On 17.08.2012 07:04, Guy Stalnaker wrote:
> All,
> 
> About a year ago I suffered a catastrophic drive issue. I
> was able to recover images from the drive with appropriate
> tools. Glad to have images recovered, yes, but the recovery
> application named the recovered imaged with a multi-digit
> name. As such, they were relatively useless.
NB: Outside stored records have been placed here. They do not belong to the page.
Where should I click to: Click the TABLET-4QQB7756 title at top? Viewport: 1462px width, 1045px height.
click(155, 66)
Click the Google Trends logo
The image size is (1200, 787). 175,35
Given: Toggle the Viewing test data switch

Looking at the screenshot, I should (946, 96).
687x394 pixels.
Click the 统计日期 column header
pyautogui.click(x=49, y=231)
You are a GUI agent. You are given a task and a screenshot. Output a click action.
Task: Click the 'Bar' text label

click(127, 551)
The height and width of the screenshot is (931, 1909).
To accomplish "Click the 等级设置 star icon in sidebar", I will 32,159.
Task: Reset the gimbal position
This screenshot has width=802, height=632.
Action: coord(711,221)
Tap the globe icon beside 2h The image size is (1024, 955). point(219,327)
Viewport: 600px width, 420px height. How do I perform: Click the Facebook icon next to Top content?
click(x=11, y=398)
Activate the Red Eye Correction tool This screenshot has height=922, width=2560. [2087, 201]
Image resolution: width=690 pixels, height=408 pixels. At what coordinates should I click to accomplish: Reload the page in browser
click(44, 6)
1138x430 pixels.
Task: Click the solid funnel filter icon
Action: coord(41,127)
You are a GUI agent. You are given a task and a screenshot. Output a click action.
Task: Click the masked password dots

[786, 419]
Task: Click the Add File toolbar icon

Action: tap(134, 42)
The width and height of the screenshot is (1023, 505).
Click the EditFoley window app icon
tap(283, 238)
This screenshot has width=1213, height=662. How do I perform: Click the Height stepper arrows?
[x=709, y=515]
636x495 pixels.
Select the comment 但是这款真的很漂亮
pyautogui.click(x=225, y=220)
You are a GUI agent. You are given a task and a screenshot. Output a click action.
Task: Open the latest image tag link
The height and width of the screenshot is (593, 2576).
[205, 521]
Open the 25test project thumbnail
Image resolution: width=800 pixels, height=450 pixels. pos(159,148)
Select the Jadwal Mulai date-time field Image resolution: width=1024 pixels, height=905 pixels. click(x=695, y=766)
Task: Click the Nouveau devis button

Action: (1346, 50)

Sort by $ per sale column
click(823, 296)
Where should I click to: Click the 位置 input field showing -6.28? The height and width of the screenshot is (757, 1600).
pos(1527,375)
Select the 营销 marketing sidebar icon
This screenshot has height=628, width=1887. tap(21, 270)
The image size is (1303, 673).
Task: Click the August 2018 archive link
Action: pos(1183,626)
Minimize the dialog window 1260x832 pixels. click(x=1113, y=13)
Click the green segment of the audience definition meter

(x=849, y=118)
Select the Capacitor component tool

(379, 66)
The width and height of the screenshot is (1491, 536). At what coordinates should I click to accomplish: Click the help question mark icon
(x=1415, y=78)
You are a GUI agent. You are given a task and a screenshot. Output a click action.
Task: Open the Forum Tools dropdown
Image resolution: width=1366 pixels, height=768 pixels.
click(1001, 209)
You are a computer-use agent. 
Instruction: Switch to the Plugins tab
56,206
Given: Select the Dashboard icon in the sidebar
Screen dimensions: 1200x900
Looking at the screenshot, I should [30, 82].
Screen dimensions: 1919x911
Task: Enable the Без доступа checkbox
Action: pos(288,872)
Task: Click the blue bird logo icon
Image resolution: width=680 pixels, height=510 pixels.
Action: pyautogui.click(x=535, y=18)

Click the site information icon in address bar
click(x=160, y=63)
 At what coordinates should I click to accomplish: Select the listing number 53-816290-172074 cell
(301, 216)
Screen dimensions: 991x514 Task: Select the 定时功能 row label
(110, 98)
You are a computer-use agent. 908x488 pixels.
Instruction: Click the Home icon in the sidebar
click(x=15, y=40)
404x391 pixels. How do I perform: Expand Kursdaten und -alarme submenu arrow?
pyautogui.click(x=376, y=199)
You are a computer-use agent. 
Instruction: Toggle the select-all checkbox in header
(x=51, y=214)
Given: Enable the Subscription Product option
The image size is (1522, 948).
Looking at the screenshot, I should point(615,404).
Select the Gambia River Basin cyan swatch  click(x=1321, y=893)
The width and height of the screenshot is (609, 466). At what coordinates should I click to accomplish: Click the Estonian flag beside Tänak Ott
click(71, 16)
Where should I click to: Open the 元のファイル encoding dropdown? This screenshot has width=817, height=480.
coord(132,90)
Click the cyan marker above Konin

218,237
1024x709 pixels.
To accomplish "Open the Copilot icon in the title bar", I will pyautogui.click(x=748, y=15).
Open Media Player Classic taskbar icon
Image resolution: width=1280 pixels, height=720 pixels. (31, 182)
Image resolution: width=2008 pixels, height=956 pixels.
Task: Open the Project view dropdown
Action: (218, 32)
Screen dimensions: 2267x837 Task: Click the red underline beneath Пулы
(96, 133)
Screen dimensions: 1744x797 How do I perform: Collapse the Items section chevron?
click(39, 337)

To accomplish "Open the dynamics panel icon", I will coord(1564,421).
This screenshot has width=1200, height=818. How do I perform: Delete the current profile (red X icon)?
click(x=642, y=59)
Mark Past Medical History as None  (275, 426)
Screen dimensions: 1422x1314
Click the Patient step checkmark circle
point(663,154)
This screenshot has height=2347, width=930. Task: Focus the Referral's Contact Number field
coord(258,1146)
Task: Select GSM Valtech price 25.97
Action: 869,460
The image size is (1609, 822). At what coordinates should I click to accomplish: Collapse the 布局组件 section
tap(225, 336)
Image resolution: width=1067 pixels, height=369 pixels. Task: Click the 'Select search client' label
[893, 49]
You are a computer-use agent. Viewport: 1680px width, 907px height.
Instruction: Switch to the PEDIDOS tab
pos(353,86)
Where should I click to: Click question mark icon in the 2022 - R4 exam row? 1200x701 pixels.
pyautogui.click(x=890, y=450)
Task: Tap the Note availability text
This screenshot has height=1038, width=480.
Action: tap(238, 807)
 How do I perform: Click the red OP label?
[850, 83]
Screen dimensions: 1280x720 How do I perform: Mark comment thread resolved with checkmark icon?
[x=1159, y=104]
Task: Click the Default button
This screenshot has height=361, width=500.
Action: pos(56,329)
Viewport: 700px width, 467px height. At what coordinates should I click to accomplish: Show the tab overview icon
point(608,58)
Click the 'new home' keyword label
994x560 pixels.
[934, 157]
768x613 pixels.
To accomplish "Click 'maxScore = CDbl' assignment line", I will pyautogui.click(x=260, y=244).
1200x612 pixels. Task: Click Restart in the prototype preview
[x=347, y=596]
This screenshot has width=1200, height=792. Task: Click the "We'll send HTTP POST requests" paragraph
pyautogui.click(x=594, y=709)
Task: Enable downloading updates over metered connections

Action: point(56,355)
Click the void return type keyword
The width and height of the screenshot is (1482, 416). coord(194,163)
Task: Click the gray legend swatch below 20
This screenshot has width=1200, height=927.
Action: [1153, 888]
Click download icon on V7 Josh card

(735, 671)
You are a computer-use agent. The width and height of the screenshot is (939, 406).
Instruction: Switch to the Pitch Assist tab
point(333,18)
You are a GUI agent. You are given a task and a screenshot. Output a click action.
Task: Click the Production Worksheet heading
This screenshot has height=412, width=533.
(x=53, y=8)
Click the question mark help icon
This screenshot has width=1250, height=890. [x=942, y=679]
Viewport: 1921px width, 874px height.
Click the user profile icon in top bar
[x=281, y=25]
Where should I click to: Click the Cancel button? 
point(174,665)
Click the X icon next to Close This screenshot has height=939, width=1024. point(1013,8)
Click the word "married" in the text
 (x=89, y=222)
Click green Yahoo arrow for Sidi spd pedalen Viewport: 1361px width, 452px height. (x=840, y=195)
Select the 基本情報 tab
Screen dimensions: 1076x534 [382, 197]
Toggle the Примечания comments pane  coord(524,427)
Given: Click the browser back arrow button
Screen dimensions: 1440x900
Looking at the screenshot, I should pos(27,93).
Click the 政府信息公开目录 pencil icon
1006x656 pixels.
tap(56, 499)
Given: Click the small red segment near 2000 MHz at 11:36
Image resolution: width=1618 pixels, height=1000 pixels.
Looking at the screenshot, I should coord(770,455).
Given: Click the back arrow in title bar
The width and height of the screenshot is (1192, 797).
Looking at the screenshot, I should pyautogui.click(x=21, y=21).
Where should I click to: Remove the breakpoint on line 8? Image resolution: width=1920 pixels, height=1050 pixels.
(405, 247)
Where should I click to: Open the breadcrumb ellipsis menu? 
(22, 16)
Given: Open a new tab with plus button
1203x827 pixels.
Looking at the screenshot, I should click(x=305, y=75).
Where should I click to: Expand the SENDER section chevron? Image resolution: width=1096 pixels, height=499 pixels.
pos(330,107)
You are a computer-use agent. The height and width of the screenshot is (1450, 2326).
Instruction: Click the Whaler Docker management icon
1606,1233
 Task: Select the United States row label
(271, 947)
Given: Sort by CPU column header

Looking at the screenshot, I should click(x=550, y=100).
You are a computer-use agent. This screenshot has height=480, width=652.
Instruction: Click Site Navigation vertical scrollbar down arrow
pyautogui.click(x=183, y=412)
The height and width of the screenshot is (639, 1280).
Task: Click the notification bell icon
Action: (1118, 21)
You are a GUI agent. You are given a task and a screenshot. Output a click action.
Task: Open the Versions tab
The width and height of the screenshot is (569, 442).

Had no idea
> what the images were, when they were from, etc.
> 
> Using exiftool I was able to rename the files and at the
> same time organize them using the exif data they contain. 
> Once I was done with the renaming, I had multiple folders
> organized by year/month/day, with images named using this
> format: DSCN_YYYYMMDDTHHMMSS.ext.
> 
> I was able to use Digikam to find and eliminate duplicates,
> of which there were hundreds, as well as thumbnails.
> 
> I've been very happy with Digikam, but recently I've noticed
> something very puzzling. Given the way the renaming process
> works (I use Linux and I have a shell script that uses the
> commandline applications, exiftool and install, to do the
> renaming) I know, without doubt, that if there is a folder
> in my collection in the year/month hierarchy for any day in
> any month in any year, that the folder can only exist
> because the script, well exiftool in the script, **read data
> from an existing image** and used that data to create, with
> the install program, the folder the image was then put into
> by the install application.
> 
> But now, I have discovered over the past several days while
> reviewing images for a contest submission that I have over
> 50 zero-file folders in my collection. I am very troubled by
> this. I have deleted practically no image unless I knew they
> were duplicate images (in fact, I used Digikam itself to
> identify the duplicates and I reviewed them visually and
> deleted duplicates only when I could see in Digikam the two
> images side-by-side). I have nearly seven good years worth
> of images. And suddenly I see holes in my collection and I
> have no way of knowing just how significant the holes may
> be. The year 2008 does not count in the matter as I know I
> lost many of them several years ago (failed CD backup). But
> having 50+ folders with zero files in them makes me very
> worried.
> 
> Is Digikam somehow involved? Digikam is the only application
> I use to manage my collection since I stopped using Picasa a
> year ago. I still use my commandline tools, in the script,
> to move images from camera SD cards to my collection where
> Digikam has, thus far, had no problem finding them. I have
> over 22000 images. Is this a problem?
> 
> Here is what I see:
> 2012 has 1 empty folder
> 2011 has 2 empby folders
> 2010 had 4 empty folders
> 2009 has 17 empty folders!
> 2008 has 5 emtpy folders
> 2007 has 1 empty folder
> 2006 has 7 empty folders
> 2005 has 8 empty folders
> 2004 has 3 of 4 total empty
> 2003 has 5 empty folders
> 
> So, that's the report. What can I do? Is there any record
> kept by Digikam of its activities I can check? Has anyone
> else experienced sudden unusual mysterious vanishments? I'm
> worried.
> 
> Thanks for any help anyone can give.